Exercise brief:
Every line in the data below has to be repeated exactly; no picture belongs in the result.

Top of Material for the task

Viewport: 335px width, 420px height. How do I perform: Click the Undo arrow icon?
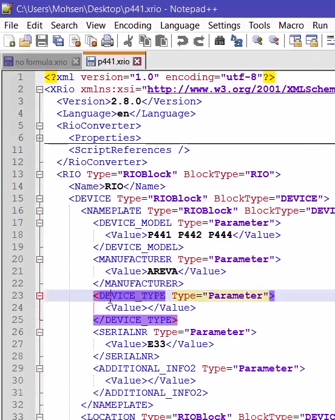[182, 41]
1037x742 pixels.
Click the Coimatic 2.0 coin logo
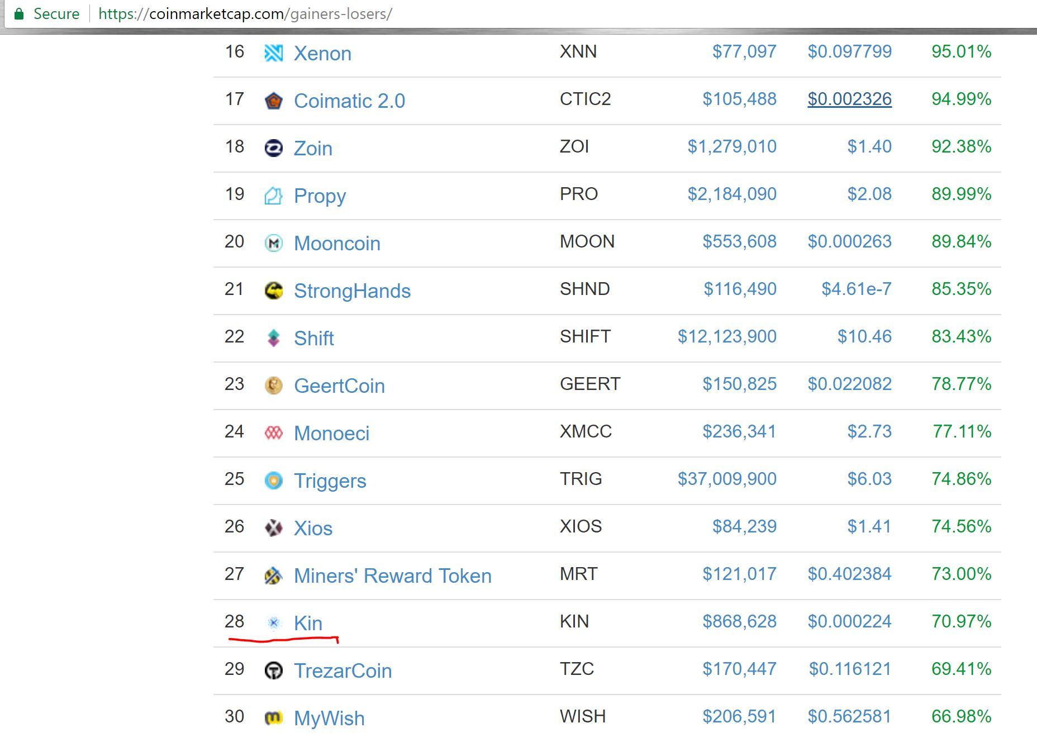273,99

Bottom of Material for the task

Expected answer:
Viewport: 335px width, 420px height. How do I perform: Click the Undo arrow icon?
[182, 41]
1037x742 pixels.
Click the Coimatic 2.0 coin logo
273,99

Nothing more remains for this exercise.